:: TEXT TO READ ::

He adds, “Kirk and Fahrenkopf’s lobbying practices demonstrate a willingness
to protect corporate interests at the expense of voters’ interests. It
shouldn’t come as a surprise, then, that the co-chairs of the CPD are willing
to protect major party interests at the expense of voters’ interests.”
The current structure enables corporations to give money to both the Democratic
and Republican parties, which essentially supports their duopoly over the
political process and excludes third party voices that may be hostile to
corporate power.
Historically, third party candidates have played critical roles in our democracy
by introducing popular and groundbreaking issues that were eventually co-opted
by major parties—such as the abolition of slavery, women’s right to vote,
social security, child labor laws, public schools, the direct election of
senators, paid vacation, unemployment compensation, and the formation of labor
unions. With third-party candidates excluded from discourse, they can’t break
the bipartisan silence on issues where the major parties are at odds with most
Americans.

[Dataset entries]
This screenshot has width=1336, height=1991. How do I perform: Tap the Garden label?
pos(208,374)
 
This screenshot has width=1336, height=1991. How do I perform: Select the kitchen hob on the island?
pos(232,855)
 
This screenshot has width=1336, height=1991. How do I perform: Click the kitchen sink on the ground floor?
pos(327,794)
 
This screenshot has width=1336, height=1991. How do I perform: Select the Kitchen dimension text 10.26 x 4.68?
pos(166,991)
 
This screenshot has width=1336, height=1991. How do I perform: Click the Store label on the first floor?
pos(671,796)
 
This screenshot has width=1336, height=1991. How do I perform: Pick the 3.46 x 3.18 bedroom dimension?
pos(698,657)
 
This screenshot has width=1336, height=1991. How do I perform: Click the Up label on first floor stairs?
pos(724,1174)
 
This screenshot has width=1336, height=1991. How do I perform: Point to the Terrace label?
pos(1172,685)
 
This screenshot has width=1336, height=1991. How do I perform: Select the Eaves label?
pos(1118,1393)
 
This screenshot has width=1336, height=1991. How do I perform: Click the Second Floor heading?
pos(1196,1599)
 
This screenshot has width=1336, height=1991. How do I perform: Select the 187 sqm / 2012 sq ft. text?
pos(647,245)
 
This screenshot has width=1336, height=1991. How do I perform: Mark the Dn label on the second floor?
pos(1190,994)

:: PROBLEM ::
Write the next portion of the passage on the Commission on Presidential Debates and third-party candidates, starting after its final sentence.

:: ANSWER TO THE PROBLEM ::
Of past debates, Farah questions, “In a country where corporations are the
dominant political and economic force, why did the debates pass without the word
“corporation” being spoken? . . . What about campaign finance reform?
Corporate crime? Environmental devastation? Child poverty and homelessness? Free
trade and globalization? Media concentration? Military spending? Immigration?
Civil liberties and privacy rights?”
For the last twenty years, while the CPD has sponsored the presidential debates,
challenging questions, assertive moderators, follow-up questions,
candidate-to-candidate questioning, and rebuttals have been excluded from
presidential debates. The CPD’s formats have typically prevented in-depth
examination of critical issues and allowed the candidates to recite a series of
memorized sound bites.
Walter Cronkite has called CPD-sponsored presidential debates an
“unconscionable fraud.”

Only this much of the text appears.